Captain of the Province of Ávalos (in New Spain)
- Hidalgo
- In office 1523–1575
- Preceded by: Office created
- Succeeded by: ?

Mayor of Sayula

Personal details
- Born: Alonso de Ávalos Saavedra circa 1495 Medellín, Spain
- Died: 1575 Amatitlán, Sayula, Province of Ávalos, New Spain
- Spouse(s): Francisca de Estrada y Gutiérrez-Flórez, m. circa 1530
- Parent(s): Pedro López de Saavedra, Isabel Rangel y Ávalos
- Occupation: Encomendero, explorer, captain
- Nickname: El Viejo (The Old Man)

= Alonso de Ávalos Saavedra =

Captain of the Province of Ávalos

Alonso de Ávalos Saavedra (Medellín, Badajoz, Extremadura, Spain, c. 1495 – Amatitlán, Sayula, province of Ávalos, New Spain, 1575) was a Castilian encomendero, explorer, conquistador, founder, captain, and mayor of Sayula.

== Biography ==
In 1521, during the times the House of Trastámara ruled over Spain and its possessions, he organized an expedition to conquer the territory that today constitutes southern Jalisco, where he arrived in 1523, conquered Tzaulan (today, Sayula), "Place where flies abound", and established the capital city of the province of Ávalos there. He was a cousin of Hernán Cortés.

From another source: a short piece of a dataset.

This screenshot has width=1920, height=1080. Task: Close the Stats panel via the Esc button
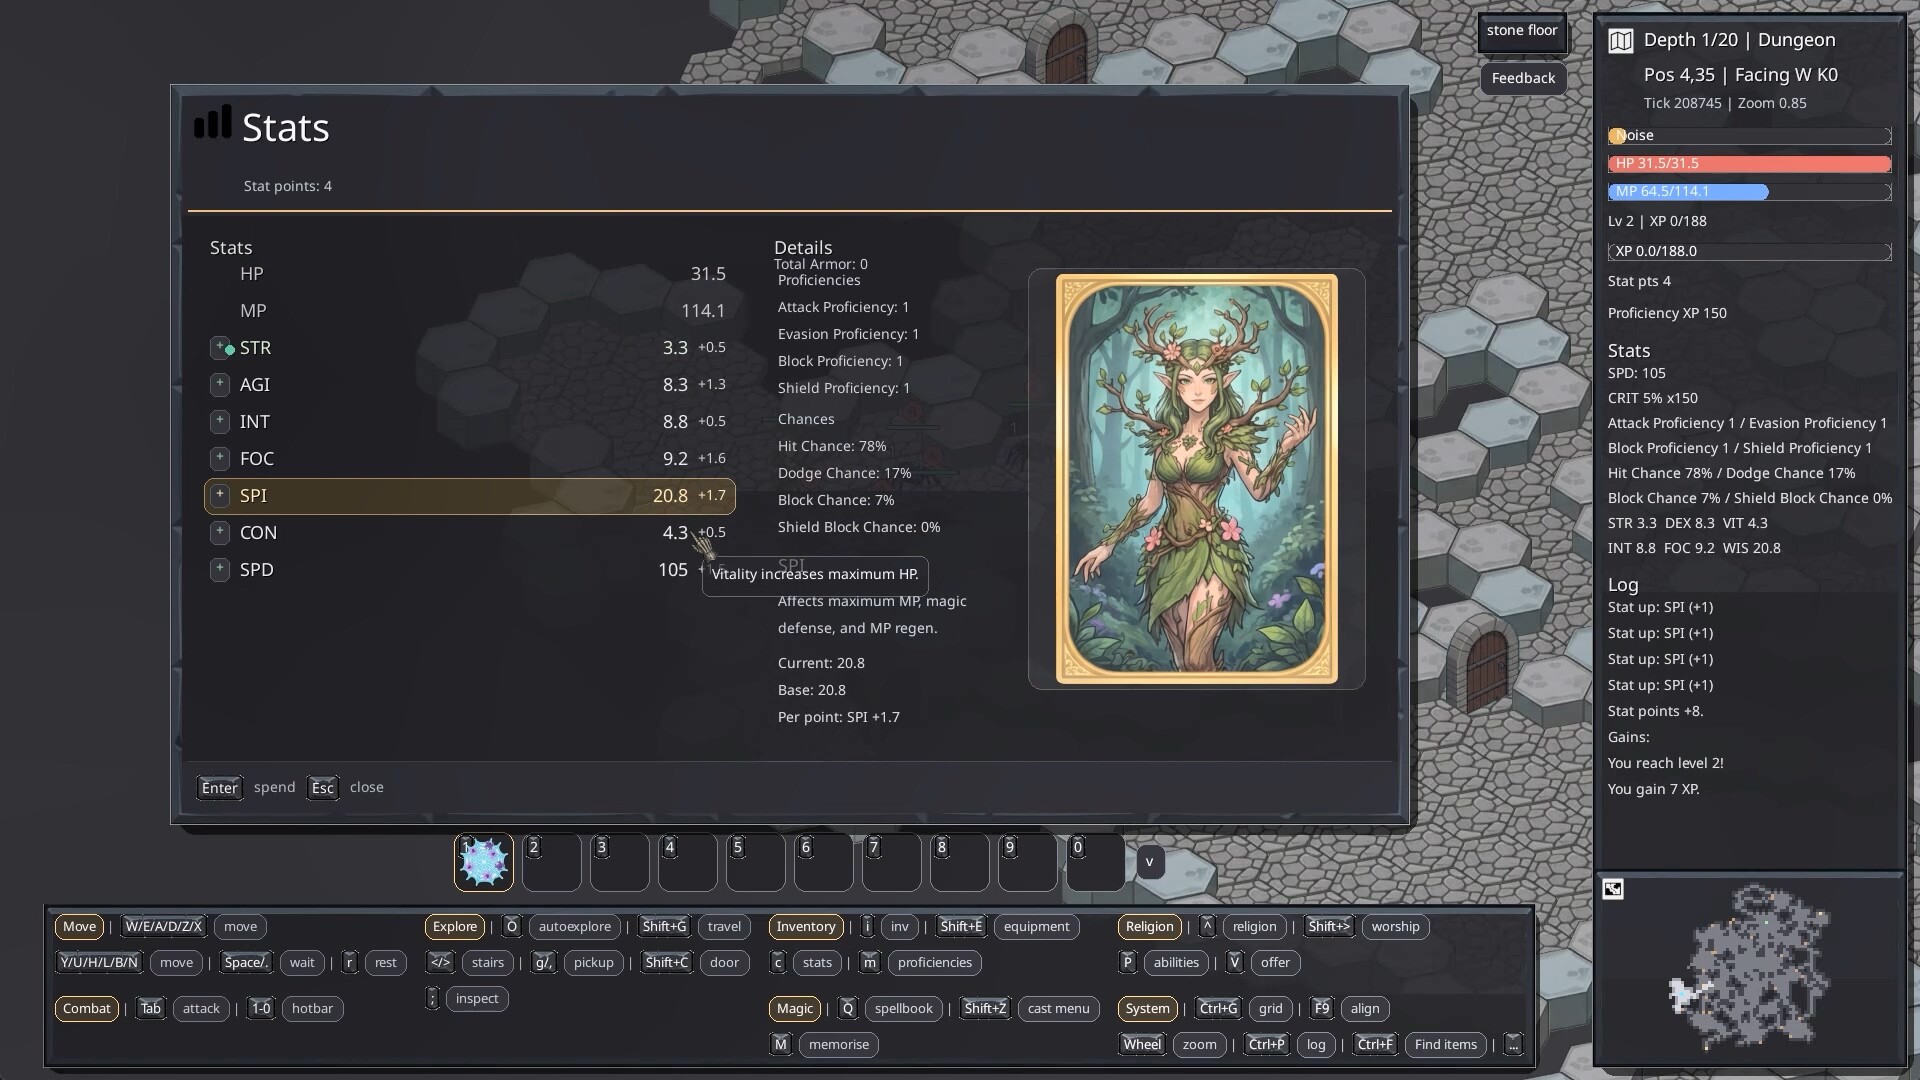(322, 787)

The Province of Ávalos extended southwest of Lake Chapala, its capital was Sayula, and was part of the Viceroyalty of New Spain, unlike most of the current state of Jalisco, which along with Aguascalientes, Nayarit, Zacatecas and areas of San Luis Potosí and Sinaloa, constituted the Nueva Galicia.

He was a brother of Francisco de Saavedra Sandoval. Around 1530, Alonso de Ávalos married Francisca de Estrada y Gutiérrez-Flórez, daughter of Alonso de Estrada and Marina Gutiérrez-Flórez.